Passage Block Start
Man is the center of the universe - not in orientation but eminence.
I guess that Christianity had to settle for that once science showed them that man didn't live in the literal, physical center of reality. But the same damage is done by the remnant - a sense of entitlement and exceptionalism relative to the beasts that still leaves man the opposite relative to his god, where he is seen as utterly dependent, as wretched, and unworthy of the gift of grace.
 
Last edited:

F1fan

Veteran Member
The Big Bang theory is creationism masquerading as science. All scientists accept the Big Bang theory as the only logical explanation to the origins of spacetime, which can only be intrinsic since there is logically nothing outside of the universe. This trend in science supports creationism. Or at least a scientific version.
Apart from scientists accepting the Big Bang model none of this is true.
The more closely we look at science the more religious we become. Because it instills a sense of awe and mystery that is logically inescapable.
This isn't a true statement.
The material universe is only a small part of the reality self-simulation. It is a grand illusion.
This isn't known to be true.
Look up Reality Self-Simulation Principle by Christopher Langan. I was able to follow most of his thesis, so it shouldn't be a problem for you. It took years for his theory to be accepted by the scientific community. This is because he makes lofty claims that have escaped the scientific method.
Feel free to give us an outline if you think this is plausible and true.
Why do you still cling to primitive beliefs about material illusion and Newtonian Physics. We are living in a post-Quantum age.
I defer to experts in science.
There is a first for everything.
You have a pattern of making dubious claims and no effort to offer evidence and a coherent explanation.
No. I accept that evolution is 100% compatible with the idea of a Creator.
Passage Block End
Data records Block Start
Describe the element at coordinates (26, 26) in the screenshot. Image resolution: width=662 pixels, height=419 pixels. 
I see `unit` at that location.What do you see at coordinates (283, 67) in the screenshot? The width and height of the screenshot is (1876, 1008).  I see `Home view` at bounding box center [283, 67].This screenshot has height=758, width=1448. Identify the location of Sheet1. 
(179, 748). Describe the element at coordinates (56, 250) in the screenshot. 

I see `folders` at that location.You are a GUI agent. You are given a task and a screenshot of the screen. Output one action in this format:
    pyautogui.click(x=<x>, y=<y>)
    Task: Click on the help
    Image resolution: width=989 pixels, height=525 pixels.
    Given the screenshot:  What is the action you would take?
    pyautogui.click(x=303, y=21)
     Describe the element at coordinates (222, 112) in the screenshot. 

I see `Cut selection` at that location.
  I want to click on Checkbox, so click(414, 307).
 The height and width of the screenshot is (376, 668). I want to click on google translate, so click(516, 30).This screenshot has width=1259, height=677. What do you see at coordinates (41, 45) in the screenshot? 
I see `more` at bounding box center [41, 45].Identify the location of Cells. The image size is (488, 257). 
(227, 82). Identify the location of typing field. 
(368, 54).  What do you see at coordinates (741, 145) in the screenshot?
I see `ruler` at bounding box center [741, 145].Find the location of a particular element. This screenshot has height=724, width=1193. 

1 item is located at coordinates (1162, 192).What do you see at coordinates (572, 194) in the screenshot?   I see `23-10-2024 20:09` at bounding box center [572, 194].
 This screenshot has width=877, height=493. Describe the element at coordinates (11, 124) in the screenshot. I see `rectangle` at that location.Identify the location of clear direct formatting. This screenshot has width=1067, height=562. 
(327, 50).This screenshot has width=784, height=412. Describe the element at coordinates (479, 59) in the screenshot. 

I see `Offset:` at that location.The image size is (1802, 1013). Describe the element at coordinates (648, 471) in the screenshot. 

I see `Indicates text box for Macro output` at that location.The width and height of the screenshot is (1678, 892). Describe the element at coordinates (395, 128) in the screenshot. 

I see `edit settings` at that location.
Data records Block End
Check your understanding:
1. Write out the part of the forum exchange starting with "Apart from scientists" and going on through "a post-Quantum age.".
2. Which work by Christopher Langan does the forum exchange tell readers to look up?
The rows have nothing to do with the forum exchange.

Answers:
1.
Apart from scientists accepting the Big Bang model none of this is true.
The more closely we look at science the more religious we become. Because it instills a sense of awe and mystery that is logically inescapable.
This isn't a true statement.
The material universe is only a small part of the reality self-simulation. It is a grand illusion.
This isn't known to be true.
Look up Reality Self-Simulation Principle by Christopher Langan. I was able to follow most of his thesis, so it shouldn't be a problem for you. It took years for his theory to be accepted by the scientific community. This is because he makes lofty claims that have escaped the scientific method.
Feel free to give us an outline if you think this is plausible and true.
Why do you still cling to primitive beliefs about material illusion and Newtonian Physics. We are living in a post-Quantum age.

2. The Reality Self-Simulation Principle.